CNN anchor Miles O'Brien describes his secret life on the other side of the
How would you describe the shooting you do now?
I try not to make the pictures I take a big deal, I like it to just be a part of what I'm doing, so when something happens I'm ready. That goes for work and for my family time. Of course that's how you get good pictures.
I remember growing up my grandfather every year would take this big family picture he'd put it on a timer and I've never seen them to this day.
What I enjoy about digital photography, it's reminded me how much I enjoyed the whole process of being in the darkroom - with out using the fixer. I'll be sitting there at the end of the day, really should be going to bed, find myself compelled to just get in there and start tweaking and start cropping this.
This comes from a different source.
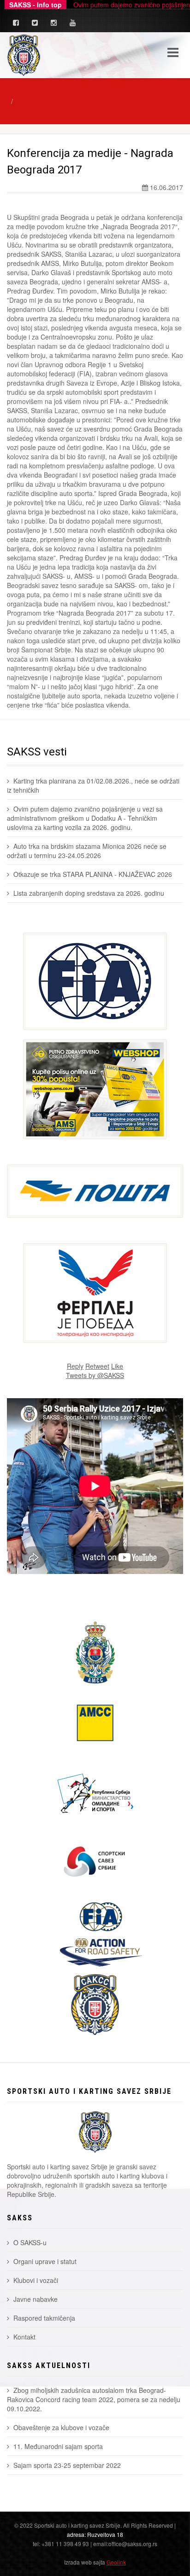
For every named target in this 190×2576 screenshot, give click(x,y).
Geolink (116, 2562)
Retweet (97, 1366)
There's a certain creative aspect to that that I really enjoy. I think of the camera as just an extension of life and of work.
And your stuff behind-the-scenes at CNN?
Well, what I've found really fun, is we have this incredible website (www.cnn.com) that's always interested in getting features for the stories, and slideshows. I bring [my camera] just because I want to capture things, but it turns out to be a good way of telling the story of getting the story. There are certain things that work well on television, and there's certain things that don't. But those things can really work well on the web, with the right still and the right copy and the right text. It's allowed me to explore other media, and an easy outgrowth.
I do a TV piece, I love doing a nice TV piece, but to me, there's nothing like posting a really well-written column and then marrying that with pictures. That's a tremendous amount of satisfaction.
And there's a certain permanence that doesn't exist on TV-it's on it's way to Pluto.
I'm in a very fast-paced medium, so it's nice to have something with you that gives a sense of permanence. It's kind of a natural thing.